Prompt: In the article on time-travel movies, copy word for word the part that opens with the words "Christopher Lloyd, Michael" and closes with "are our favorites.".

Text excerpt:
▼▼▼

Christopher Lloyd, Michael J. Fox
Amblin Entertainment/Universal Pictures/Kobal/Shutterstock

The 25 Best Time-Travel Movies Ever Made

Share:

Twenty-five years ago this week (yes, twenty-five, look it up) Bill & Ted’s Excellent Adventure made its theatrical debut, telling for all posterity the tale of two California slackers who use a phone booth/time machine to gather historical figures for a class project. It was but one variation on a favorite cinematic device: time travel. It’s been done in comedies and dramas, sci-fi and action movies, on budgets giant and miniscule, in spaceships and in DeLoreans. There are dozens of time travel flicks out there, but these are our favorites.

25. Safety Not Guaranteed

It might not technically count as a time-travel movie, since no one actually traverses through time in it (or do they?). But director Colin Trevorrow’s 2012 charmer certainly weighs the possibility — and asks what you would do if someone you came to trust said (no, insisted) that they’d figured out how to do it. Would you believe them? Would you follow them? And, given the chance, where (or, more accurately, when) would you go?

▲▲▲

Supplied records:
▼▼▼

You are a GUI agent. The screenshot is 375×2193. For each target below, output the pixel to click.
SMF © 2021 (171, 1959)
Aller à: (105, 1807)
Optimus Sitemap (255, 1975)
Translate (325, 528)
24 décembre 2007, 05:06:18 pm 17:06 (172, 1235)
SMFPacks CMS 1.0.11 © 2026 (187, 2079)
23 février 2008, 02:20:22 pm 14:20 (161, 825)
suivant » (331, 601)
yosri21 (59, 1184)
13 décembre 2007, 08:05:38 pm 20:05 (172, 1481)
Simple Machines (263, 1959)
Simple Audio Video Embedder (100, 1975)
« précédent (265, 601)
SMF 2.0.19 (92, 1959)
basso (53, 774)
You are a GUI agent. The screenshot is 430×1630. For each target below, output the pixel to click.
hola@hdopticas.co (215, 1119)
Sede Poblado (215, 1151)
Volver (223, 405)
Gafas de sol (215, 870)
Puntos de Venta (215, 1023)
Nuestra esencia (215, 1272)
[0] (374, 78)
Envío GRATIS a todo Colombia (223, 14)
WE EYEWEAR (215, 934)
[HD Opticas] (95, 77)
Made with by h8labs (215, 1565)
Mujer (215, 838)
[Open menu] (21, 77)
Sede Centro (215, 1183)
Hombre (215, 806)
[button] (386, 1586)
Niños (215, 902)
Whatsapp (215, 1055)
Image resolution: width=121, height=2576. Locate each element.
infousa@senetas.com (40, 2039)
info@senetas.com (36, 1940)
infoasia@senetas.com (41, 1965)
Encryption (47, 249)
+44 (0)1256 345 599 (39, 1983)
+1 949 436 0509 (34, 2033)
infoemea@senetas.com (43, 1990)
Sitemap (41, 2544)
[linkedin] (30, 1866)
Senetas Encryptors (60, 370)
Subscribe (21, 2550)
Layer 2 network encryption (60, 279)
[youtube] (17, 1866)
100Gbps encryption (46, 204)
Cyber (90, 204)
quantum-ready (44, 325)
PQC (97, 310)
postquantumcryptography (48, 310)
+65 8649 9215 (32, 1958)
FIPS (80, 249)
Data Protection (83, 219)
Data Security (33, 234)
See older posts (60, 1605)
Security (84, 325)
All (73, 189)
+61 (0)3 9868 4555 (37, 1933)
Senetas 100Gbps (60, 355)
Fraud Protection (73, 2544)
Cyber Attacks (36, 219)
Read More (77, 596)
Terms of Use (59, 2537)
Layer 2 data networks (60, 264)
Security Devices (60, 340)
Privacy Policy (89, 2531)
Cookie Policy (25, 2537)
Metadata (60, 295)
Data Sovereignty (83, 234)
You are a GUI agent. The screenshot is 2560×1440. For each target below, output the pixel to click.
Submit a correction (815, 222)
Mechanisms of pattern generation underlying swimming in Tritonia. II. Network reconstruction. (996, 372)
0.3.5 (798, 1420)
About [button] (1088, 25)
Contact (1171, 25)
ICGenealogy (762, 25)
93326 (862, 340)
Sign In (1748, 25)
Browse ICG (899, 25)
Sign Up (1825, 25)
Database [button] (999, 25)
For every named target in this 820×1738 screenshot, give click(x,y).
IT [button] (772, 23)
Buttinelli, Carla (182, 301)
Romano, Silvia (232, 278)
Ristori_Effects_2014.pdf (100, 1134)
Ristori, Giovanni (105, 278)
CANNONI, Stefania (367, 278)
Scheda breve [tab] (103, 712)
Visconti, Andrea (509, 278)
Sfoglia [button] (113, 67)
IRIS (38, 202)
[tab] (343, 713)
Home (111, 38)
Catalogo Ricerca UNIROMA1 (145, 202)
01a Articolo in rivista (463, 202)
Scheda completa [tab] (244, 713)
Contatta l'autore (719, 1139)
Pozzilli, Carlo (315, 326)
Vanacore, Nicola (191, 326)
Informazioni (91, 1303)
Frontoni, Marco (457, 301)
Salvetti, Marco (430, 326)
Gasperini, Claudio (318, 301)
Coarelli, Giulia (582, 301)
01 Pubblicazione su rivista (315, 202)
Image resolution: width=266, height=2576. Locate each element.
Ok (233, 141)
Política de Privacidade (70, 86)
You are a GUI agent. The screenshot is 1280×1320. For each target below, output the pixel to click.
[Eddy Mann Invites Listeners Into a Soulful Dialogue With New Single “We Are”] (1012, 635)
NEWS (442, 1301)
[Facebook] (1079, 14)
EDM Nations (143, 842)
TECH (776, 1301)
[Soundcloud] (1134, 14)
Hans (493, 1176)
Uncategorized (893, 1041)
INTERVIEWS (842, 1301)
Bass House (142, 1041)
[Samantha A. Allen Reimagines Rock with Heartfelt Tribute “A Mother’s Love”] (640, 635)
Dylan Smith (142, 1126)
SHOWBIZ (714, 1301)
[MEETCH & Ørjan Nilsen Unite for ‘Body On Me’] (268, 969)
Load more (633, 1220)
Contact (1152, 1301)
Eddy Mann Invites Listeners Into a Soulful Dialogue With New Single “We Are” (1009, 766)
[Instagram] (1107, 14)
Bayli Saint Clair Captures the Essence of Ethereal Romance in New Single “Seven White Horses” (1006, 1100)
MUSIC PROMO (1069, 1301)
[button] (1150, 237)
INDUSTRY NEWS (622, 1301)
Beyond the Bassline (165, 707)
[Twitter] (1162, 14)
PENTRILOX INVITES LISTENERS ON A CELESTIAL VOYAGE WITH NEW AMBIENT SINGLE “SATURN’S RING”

▲▲▲

Solved problem:
Christopher Lloyd, Michael J. Fox
Amblin Entertainment/Universal Pictures/Kobal/Shutterstock

The 25 Best Time-Travel Movies Ever Made

Share:

Twenty-five years ago this week (yes, twenty-five, look it up) Bill & Ted’s Excellent Adventure made its theatrical debut, telling for all posterity the tale of two California slackers who use a phone booth/time machine to gather historical figures for a class project. It was but one variation on a favorite cinematic device: time travel. It’s been done in comedies and dramas, sci-fi and action movies, on budgets giant and miniscule, in spaceships and in DeLoreans. There are dozens of time travel flicks out there, but these are our favorites.